66Si urta il popol confuso e si alza un pianto
misto d’urli, di gridi e di lamenti.
Cresce la fera strage e in ogni canto
si accendono a pugnar gli animi ardenti.
Fanno a le vie sanguigne orrido manto
mucchi di morti e moribonde genti.
Altri parte, altri torna, altri discaccia,
chi combatte, chi geme e chi minaccia.
67Ma chi può far contrasto al forte Orgonte
dove gira la spada o volge il guardo?
Non osa sostener l’orribil fronte
non che l’aspre percosse il più gagliardo.

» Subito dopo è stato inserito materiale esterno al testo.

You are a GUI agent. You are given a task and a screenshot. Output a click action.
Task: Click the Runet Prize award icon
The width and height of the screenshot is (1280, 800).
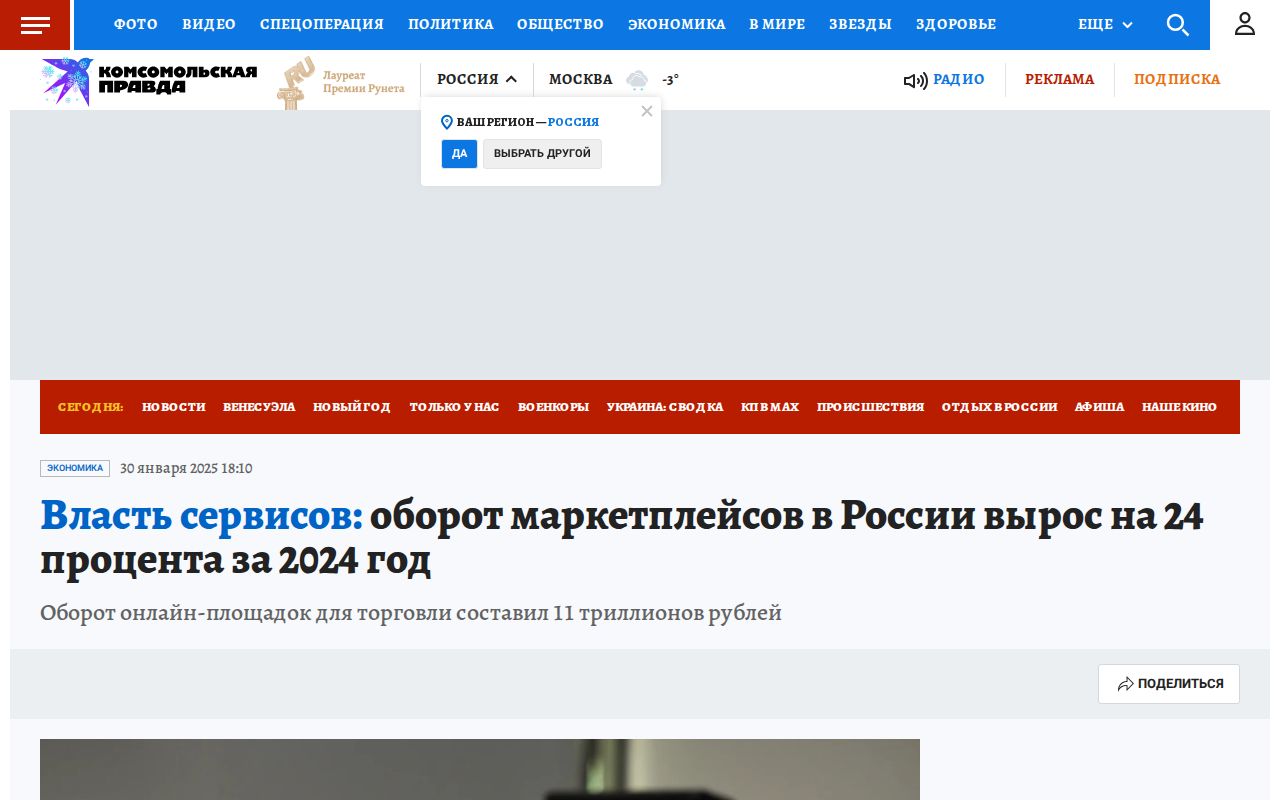[x=292, y=80]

Fugge l’ispano; armi et armati a monte
cadono, e cade il suo maggior stendardo,
e noi rompendo sbarre, ordini e schiere
abbattiam, calpestiam armi e bandiere.
68Resta fra gli altri il capitan prigione,
uom d’intrepido cor, d’antica etade,
onde più non resiste e non si oppone
l’afflitto difensor ma cede o cade.
Così dopo sanguigna aspra tenzone
espugnata da noi l’alta cittade,
che ti offre col favor del forte muro
al soccorso african porto sicuro.
69Quivi squadre novelle Orgonte aduna
dal paese vicin, che fatto amico
odia il nome cristiano e la fortuna,
e de i Mori desia l’impero antico.
Verrà, tosto verrà; difesa alcuna
non fia che possa opporgli il re nemico.
Verrà; spera, o signor, tutto fa strada
a la fama d’Orgonte et a la spada».
70Qui tace il nunzio, e segue i detti suoi
con applauso comun lieto bisbiglio,
e l’accarezza il re con gli altri eroi
ch’indi aspettano aita al lor periglio.
In disparte lo chiama il re dipoi,
e chiede con quai forze e qual consiglio
e quando e da qual parte il re temuto
disegni a la città porgere aiuto.
71De i consigli d’Orgonte istrutto appieno,
rispose il messaggier a le dimande,
e ’l re di volto e d’animo sereno
del soccorso vicino il grido spande.
Già de l’alte novelle il vulgo è pieno,
già la fama di lor fassi più grande,
quanto più scorre intorno e gode ognuno
che l’aiuto african giunga opportuno.